+++ MATERIAL FOR THE TASK +++
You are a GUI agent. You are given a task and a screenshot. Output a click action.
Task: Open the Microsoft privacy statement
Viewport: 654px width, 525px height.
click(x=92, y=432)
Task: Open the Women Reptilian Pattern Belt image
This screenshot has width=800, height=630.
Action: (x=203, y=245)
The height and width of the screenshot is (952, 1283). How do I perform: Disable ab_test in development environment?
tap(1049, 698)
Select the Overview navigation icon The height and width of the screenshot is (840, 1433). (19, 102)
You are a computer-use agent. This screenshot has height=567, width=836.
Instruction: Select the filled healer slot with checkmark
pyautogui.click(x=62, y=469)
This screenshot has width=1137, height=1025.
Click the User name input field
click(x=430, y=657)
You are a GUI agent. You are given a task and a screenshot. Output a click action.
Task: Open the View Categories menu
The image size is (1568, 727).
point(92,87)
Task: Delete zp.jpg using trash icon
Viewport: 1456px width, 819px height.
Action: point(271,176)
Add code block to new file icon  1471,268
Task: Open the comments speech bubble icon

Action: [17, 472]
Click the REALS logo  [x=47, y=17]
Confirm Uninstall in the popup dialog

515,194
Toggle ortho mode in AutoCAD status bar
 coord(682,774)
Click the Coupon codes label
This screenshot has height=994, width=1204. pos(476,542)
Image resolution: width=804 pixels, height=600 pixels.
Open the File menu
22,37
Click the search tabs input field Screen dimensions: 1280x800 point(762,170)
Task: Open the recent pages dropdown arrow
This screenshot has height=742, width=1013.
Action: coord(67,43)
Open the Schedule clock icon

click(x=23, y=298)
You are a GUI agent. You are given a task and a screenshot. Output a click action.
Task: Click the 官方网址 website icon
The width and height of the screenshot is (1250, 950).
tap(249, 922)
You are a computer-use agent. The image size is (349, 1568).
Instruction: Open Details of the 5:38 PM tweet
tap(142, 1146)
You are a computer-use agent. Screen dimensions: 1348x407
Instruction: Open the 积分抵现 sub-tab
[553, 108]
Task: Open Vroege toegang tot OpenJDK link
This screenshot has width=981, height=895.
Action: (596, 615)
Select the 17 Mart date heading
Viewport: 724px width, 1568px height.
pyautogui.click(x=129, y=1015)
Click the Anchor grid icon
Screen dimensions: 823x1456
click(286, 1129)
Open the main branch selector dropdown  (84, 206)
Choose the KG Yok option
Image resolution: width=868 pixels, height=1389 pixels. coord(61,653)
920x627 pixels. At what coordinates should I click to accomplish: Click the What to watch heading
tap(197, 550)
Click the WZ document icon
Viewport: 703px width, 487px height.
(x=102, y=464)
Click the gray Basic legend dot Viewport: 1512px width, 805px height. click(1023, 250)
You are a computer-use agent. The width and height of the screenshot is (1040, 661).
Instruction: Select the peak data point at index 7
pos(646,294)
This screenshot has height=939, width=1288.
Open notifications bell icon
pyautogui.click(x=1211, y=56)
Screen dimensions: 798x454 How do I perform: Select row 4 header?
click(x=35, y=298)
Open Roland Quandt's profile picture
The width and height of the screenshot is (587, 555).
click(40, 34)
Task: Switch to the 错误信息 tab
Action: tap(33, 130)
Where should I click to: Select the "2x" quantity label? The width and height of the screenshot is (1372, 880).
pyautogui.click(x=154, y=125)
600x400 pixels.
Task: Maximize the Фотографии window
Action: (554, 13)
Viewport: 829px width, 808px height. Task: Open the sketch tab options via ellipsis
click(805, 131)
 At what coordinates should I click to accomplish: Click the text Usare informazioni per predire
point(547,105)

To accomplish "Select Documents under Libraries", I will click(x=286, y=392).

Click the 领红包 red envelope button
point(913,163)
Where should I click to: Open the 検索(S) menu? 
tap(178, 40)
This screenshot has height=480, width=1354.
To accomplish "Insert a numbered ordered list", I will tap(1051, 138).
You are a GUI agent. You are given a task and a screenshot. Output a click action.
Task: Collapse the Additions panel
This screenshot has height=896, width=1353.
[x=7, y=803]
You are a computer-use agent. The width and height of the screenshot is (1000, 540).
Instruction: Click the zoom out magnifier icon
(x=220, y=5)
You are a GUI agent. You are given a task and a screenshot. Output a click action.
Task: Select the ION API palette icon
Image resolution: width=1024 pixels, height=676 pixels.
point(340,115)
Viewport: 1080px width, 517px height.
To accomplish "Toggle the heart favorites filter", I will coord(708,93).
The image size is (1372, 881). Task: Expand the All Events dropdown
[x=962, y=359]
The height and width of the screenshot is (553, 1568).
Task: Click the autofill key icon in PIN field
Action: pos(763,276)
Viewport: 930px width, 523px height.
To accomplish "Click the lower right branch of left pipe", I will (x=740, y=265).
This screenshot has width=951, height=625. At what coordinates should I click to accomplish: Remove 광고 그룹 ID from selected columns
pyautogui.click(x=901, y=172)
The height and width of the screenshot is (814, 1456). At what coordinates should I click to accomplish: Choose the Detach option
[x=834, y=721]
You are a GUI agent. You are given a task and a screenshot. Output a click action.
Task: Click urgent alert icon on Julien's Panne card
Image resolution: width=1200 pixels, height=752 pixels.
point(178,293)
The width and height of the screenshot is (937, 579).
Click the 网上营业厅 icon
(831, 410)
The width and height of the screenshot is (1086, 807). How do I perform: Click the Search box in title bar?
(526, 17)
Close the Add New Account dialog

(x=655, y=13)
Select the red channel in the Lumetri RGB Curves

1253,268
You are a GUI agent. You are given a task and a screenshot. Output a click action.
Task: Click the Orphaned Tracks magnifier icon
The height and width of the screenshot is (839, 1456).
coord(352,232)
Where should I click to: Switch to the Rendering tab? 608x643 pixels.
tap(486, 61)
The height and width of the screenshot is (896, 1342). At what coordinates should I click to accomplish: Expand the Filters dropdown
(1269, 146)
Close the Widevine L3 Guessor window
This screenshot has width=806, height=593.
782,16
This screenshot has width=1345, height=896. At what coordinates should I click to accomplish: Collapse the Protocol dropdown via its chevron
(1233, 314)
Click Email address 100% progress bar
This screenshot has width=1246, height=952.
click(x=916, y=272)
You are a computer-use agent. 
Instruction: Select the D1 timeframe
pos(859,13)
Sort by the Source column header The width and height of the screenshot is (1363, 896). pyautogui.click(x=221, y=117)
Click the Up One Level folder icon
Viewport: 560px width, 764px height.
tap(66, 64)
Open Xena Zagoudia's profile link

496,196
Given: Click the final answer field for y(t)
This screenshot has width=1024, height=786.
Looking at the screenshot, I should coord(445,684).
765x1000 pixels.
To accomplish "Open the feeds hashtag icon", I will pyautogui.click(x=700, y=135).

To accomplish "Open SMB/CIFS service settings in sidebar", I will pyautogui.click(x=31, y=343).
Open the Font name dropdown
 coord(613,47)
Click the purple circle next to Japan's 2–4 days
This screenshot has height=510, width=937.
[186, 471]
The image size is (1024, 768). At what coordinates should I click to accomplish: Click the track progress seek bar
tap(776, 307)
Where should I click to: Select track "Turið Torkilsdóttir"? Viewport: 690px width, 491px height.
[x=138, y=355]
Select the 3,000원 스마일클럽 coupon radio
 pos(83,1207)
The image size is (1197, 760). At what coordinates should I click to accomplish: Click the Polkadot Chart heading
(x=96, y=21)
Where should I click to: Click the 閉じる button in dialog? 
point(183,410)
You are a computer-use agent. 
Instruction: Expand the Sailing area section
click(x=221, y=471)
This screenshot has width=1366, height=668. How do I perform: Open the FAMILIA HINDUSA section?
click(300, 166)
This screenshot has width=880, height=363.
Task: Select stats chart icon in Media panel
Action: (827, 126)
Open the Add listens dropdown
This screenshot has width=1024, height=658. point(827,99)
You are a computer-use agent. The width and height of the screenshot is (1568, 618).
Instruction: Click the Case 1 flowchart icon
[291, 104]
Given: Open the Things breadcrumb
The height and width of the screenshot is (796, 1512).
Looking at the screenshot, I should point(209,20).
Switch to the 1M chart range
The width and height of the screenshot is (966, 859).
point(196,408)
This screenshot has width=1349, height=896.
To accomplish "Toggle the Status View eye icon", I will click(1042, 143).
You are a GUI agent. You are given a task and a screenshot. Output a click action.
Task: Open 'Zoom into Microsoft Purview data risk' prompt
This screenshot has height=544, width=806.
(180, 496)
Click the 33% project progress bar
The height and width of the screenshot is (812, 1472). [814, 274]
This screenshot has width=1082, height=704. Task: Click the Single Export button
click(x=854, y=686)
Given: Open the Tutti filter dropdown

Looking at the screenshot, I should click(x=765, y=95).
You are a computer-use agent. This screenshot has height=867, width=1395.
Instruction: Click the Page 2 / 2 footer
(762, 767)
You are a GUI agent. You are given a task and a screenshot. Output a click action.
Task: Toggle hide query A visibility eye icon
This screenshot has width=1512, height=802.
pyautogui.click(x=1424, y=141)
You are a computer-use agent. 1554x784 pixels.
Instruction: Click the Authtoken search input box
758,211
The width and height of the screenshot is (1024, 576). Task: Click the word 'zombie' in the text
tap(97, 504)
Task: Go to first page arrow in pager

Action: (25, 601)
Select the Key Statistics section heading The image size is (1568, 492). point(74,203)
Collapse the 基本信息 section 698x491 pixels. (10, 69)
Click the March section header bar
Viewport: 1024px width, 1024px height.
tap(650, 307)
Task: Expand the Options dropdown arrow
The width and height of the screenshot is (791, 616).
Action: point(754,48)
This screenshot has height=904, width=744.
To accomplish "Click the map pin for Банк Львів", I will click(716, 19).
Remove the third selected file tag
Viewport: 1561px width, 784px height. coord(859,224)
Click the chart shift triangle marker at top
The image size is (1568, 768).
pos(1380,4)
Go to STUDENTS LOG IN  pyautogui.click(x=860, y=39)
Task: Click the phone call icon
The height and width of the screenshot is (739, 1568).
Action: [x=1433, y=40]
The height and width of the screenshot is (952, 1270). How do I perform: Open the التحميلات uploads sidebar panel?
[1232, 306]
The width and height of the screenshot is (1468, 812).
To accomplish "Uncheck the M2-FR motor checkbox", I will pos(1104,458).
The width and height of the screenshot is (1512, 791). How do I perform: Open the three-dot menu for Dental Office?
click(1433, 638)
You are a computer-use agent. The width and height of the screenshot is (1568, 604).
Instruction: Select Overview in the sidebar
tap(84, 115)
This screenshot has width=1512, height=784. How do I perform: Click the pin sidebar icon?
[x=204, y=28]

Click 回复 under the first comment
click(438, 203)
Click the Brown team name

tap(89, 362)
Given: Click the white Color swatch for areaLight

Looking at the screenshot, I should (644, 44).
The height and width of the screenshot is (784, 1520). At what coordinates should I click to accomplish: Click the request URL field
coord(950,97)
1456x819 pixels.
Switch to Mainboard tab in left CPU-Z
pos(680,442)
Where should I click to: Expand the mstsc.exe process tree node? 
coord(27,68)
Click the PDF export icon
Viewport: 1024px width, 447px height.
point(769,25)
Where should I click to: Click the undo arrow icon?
+++
▶ **AIM OF THE TASK**:
Rewrite everything from the line containing "1456x819 pixels." down through the end of the data, replacing "Mainboard" with "Memory" and leaving all else unchanged.

▶ **RESULT FOR THIS EXERCISE**:
1456x819 pixels.
Switch to Memory tab in left CPU-Z
pos(680,442)
Where should I click to: Expand the mstsc.exe process tree node? 
coord(27,68)
Click the PDF export icon
Viewport: 1024px width, 447px height.
point(769,25)
Where should I click to: Click the undo arrow icon?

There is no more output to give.